RECORDS SHOWN:
+ + + + +
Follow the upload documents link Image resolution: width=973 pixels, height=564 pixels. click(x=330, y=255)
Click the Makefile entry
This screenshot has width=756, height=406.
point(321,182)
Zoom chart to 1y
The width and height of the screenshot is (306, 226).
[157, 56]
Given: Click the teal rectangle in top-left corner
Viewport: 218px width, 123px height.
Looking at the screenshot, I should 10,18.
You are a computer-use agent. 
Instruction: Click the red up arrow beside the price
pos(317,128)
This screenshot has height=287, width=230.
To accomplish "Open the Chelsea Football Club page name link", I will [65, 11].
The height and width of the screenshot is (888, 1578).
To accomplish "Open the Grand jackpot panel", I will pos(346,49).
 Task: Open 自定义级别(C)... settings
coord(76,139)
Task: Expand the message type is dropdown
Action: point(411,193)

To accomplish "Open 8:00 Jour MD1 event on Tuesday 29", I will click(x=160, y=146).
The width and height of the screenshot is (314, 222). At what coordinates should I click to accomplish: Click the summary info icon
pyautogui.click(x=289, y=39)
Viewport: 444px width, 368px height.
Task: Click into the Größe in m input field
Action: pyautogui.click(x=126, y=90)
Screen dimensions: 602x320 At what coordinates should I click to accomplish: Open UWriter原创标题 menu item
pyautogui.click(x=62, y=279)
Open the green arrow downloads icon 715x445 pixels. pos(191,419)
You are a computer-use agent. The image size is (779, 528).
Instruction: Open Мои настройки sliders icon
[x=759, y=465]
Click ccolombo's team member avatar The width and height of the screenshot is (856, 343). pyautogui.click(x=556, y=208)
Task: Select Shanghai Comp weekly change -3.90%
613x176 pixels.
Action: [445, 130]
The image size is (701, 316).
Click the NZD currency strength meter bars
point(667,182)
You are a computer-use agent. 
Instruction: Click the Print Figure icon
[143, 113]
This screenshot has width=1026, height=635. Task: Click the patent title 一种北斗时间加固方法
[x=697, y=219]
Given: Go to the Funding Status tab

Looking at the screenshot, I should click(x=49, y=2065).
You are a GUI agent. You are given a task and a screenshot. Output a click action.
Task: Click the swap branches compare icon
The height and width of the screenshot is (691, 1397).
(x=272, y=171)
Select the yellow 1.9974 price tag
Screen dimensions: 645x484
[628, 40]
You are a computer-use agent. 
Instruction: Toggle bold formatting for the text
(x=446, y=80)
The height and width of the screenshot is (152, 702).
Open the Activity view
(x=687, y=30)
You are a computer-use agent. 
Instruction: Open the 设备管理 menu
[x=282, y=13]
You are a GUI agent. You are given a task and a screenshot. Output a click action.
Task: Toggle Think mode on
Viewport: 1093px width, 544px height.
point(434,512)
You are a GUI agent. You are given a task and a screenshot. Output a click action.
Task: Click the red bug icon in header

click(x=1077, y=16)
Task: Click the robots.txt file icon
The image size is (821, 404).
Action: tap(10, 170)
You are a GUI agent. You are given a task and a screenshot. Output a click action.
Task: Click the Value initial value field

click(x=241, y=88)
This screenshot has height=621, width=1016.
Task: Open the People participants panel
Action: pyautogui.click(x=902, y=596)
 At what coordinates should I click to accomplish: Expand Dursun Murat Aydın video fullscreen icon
+ + + + +
PROMPT:
Every line of the listing is to be returned exactly as written.

ANSWER TO THIS PROBLEM:
Follow the upload documents link Image resolution: width=973 pixels, height=564 pixels. click(x=330, y=255)
Click the Makefile entry
This screenshot has width=756, height=406.
point(321,182)
Zoom chart to 1y
The width and height of the screenshot is (306, 226).
[157, 56]
Given: Click the teal rectangle in top-left corner
Viewport: 218px width, 123px height.
Looking at the screenshot, I should 10,18.
You are a computer-use agent. 
Instruction: Click the red up arrow beside the price
pos(317,128)
This screenshot has height=287, width=230.
To accomplish "Open the Chelsea Football Club page name link", I will [65, 11].
The height and width of the screenshot is (888, 1578).
To accomplish "Open the Grand jackpot panel", I will pos(346,49).
 Task: Open 自定义级别(C)... settings
coord(76,139)
Task: Expand the message type is dropdown
Action: point(411,193)

To accomplish "Open 8:00 Jour MD1 event on Tuesday 29", I will click(x=160, y=146).
The width and height of the screenshot is (314, 222). At what coordinates should I click to accomplish: Click the summary info icon
pyautogui.click(x=289, y=39)
Viewport: 444px width, 368px height.
Task: Click into the Größe in m input field
Action: pyautogui.click(x=126, y=90)
Screen dimensions: 602x320 At what coordinates should I click to accomplish: Open UWriter原创标题 menu item
pyautogui.click(x=62, y=279)
Open the green arrow downloads icon 715x445 pixels. pos(191,419)
You are a computer-use agent. The image size is (779, 528).
Instruction: Open Мои настройки sliders icon
[x=759, y=465]
Click ccolombo's team member avatar The width and height of the screenshot is (856, 343). pyautogui.click(x=556, y=208)
Task: Select Shanghai Comp weekly change -3.90%
613x176 pixels.
Action: [445, 130]
The image size is (701, 316).
Click the NZD currency strength meter bars
point(667,182)
You are a computer-use agent. 
Instruction: Click the Print Figure icon
[143, 113]
This screenshot has width=1026, height=635. Task: Click the patent title 一种北斗时间加固方法
[x=697, y=219]
Given: Go to the Funding Status tab

Looking at the screenshot, I should click(x=49, y=2065).
You are a GUI agent. You are given a task and a screenshot. Output a click action.
Task: Click the swap branches compare icon
The height and width of the screenshot is (691, 1397).
(x=272, y=171)
Select the yellow 1.9974 price tag
Screen dimensions: 645x484
[628, 40]
You are a computer-use agent. 
Instruction: Toggle bold formatting for the text
(x=446, y=80)
The height and width of the screenshot is (152, 702).
Open the Activity view
(x=687, y=30)
You are a computer-use agent. 
Instruction: Open the 设备管理 menu
[x=282, y=13]
You are a GUI agent. You are given a task and a screenshot. Output a click action.
Task: Toggle Think mode on
Viewport: 1093px width, 544px height.
point(434,512)
You are a GUI agent. You are given a task and a screenshot. Output a click action.
Task: Click the red bug icon in header

click(x=1077, y=16)
Task: Click the robots.txt file icon
The image size is (821, 404).
Action: tap(10, 170)
You are a GUI agent. You are given a task and a screenshot. Output a click action.
Task: Click the Value initial value field

click(x=241, y=88)
This screenshot has height=621, width=1016.
Task: Open the People participants panel
Action: pyautogui.click(x=902, y=596)
 At what coordinates should I click to accomplish: Expand Dursun Murat Aydın video fullscreen icon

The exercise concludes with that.